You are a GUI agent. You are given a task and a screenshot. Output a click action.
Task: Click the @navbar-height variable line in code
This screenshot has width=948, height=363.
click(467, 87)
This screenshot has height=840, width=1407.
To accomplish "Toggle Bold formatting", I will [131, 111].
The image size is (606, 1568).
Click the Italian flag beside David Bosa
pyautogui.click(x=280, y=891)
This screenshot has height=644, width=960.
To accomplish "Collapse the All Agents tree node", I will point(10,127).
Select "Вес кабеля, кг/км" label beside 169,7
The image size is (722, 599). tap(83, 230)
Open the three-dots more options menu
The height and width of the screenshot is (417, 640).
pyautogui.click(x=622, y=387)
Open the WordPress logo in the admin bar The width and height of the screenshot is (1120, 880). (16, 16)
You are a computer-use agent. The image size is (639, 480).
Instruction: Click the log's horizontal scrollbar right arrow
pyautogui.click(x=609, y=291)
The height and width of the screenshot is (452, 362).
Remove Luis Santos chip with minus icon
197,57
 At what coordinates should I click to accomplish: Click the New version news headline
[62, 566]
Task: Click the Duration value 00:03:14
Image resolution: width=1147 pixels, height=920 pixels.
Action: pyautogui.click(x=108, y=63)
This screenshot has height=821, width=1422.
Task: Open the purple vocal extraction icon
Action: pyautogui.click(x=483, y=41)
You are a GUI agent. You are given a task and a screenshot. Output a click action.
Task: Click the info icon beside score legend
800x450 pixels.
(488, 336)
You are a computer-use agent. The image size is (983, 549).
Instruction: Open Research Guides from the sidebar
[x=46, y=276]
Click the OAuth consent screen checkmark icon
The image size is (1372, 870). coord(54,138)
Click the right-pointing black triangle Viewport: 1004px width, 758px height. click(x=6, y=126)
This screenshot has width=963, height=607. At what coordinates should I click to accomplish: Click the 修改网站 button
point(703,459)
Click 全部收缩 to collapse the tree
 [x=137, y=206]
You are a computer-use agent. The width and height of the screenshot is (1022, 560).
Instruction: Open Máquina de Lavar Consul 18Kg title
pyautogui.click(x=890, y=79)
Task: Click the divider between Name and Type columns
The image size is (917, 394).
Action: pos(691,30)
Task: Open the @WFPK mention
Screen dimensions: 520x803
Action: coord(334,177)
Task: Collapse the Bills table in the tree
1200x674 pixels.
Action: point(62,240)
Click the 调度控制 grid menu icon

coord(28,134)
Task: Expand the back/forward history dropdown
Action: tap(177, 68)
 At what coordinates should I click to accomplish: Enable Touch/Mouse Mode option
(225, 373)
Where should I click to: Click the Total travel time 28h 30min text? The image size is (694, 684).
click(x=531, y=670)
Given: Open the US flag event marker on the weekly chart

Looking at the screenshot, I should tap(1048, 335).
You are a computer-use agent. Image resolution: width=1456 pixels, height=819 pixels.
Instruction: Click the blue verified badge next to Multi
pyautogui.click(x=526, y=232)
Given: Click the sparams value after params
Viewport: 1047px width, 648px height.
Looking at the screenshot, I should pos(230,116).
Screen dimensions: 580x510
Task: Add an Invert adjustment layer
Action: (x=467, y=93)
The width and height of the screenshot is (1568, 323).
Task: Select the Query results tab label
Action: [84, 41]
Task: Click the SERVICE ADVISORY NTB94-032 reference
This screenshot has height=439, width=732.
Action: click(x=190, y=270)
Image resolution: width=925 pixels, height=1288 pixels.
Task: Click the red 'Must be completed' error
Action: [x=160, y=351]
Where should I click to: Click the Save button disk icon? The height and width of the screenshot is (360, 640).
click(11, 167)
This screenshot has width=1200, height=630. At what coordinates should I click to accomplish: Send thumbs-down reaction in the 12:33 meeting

● ● ●

EXERCISE -
Could you repeat exactly the lines above from the line with "The image size is (606, 1568)." up to and including the line with "Task: Click the Duration value 00:03:14", and only those?

TASK SOLUTION -
The image size is (606, 1568).
Click the Italian flag beside David Bosa
pyautogui.click(x=280, y=891)
This screenshot has height=644, width=960.
To accomplish "Collapse the All Agents tree node", I will point(10,127).
Select "Вес кабеля, кг/км" label beside 169,7
The image size is (722, 599). tap(83, 230)
Open the three-dots more options menu
The height and width of the screenshot is (417, 640).
pyautogui.click(x=622, y=387)
Open the WordPress logo in the admin bar The width and height of the screenshot is (1120, 880). (16, 16)
You are a computer-use agent. The image size is (639, 480).
Instruction: Click the log's horizontal scrollbar right arrow
pyautogui.click(x=609, y=291)
The height and width of the screenshot is (452, 362).
Remove Luis Santos chip with minus icon
197,57
 At what coordinates should I click to accomplish: Click the New version news headline
[62, 566]
Task: Click the Duration value 00:03:14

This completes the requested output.